Às vezes, fica-se com a impressão de que não há um bom nível de comunicação entre familiares de pacientes e a direcção dos hospitais…

Essa área é minha. Estamos a começar. Nós vamos revitalizar os Gabinetes de Utentes, onde os cidadãos poderão apresentar as suas reclamações, sempre que sentirem que os seus objectivos não foram atingidos ou porque não ficaram satisfeitos com o atendimento. Estamos a criar mecanismos para que a reclamação apresentada pelos utentes não fique por aí; subam até atingir o nível do director do hospital ou mesmo da direcção do Mistério da Saúde.

Havia barreiras para que reclamações seguissem os trâmites?

Onde há homens, tudo é possível. Foi exactamente por essa razão que se criou o Gabinete de Ética e Humanização, para saber o que se passou, para as reclamações apresentadas pelos utentes não andarem. Vamos chegar as causas, descobrir qual é a barreira que existe, a fim de serem destruídas, para, doravante, elas passarem a ter razão de ser e encontrar o resultado esperado. Esse trabalho já está a ser feito.

» **Registos fornecidos**:
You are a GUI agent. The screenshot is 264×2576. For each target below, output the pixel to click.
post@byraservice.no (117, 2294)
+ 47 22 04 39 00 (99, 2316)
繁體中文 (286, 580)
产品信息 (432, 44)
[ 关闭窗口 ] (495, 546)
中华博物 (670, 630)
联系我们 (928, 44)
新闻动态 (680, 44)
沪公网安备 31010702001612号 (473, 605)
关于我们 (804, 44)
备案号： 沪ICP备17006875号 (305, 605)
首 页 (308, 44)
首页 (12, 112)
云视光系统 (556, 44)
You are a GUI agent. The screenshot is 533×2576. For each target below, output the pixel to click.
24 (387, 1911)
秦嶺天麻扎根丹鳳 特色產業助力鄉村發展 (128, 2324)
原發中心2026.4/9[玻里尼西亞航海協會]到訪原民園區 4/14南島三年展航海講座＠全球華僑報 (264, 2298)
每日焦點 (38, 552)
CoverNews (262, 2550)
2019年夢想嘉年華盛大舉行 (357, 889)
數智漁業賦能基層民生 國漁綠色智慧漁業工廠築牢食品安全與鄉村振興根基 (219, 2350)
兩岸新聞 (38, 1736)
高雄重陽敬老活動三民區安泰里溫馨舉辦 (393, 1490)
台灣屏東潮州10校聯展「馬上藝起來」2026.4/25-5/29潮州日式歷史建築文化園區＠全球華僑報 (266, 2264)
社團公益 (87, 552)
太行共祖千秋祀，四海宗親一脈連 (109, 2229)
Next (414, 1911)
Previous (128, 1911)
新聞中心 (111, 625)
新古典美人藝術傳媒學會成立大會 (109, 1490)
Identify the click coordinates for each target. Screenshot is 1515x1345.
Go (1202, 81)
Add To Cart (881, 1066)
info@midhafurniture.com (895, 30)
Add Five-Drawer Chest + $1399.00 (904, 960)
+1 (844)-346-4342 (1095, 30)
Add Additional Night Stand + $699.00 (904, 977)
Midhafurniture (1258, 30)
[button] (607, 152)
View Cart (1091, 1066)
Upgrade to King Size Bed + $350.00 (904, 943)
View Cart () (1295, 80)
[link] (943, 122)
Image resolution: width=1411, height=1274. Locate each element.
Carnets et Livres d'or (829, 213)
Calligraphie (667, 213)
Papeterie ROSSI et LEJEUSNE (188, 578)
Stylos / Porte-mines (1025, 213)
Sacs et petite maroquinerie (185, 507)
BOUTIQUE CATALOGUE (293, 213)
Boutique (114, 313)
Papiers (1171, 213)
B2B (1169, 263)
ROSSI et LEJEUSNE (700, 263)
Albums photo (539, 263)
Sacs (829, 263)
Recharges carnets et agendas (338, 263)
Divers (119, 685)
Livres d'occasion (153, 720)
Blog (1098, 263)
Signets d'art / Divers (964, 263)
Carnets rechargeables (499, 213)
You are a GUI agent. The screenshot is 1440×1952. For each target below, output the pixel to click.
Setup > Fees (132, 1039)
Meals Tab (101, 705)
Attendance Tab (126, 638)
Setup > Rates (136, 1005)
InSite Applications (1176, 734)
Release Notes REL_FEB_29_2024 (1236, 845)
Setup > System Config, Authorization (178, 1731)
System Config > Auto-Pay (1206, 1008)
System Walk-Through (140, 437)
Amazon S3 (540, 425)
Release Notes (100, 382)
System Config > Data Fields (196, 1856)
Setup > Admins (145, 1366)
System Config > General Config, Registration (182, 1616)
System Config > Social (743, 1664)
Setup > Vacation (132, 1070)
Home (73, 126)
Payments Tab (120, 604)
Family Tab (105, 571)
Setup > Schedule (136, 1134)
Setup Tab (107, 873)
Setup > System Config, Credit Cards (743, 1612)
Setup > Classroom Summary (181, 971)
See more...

» **Enunciado 1**: Enumere, pela ordem em que surgem no excerto, todas as locuções verbais formadas por "estamos a" ou "vamos" seguidos de um verbo no infinitivo.
» **Enunciado 2**: Devolva, sem qualquer alteração, a passagem do excerto que começa em "Essa área é" e termina em "seguissem os trâmites?".
Os registos não têm qualquer papel no que aqui se pede.

» **Resultado da tarefa 1**:
Estamos a começar
vamos revitalizar
Estamos a criar
Vamos chegar

» **Resultado da tarefa 2**:
Essa área é minha. Estamos a começar. Nós vamos revitalizar os Gabinetes de Utentes, onde os cidadãos poderão apresentar as suas reclamações, sempre que sentirem que os seus objectivos não foram atingidos ou porque não ficaram satisfeitos com o atendimento. Estamos a criar mecanismos para que a reclamação apresentada pelos utentes não fique por aí; subam até atingir o nível do director do hospital ou mesmo da direcção do Mistério da Saúde.

Havia barreiras para que reclamações seguissem os trâmites?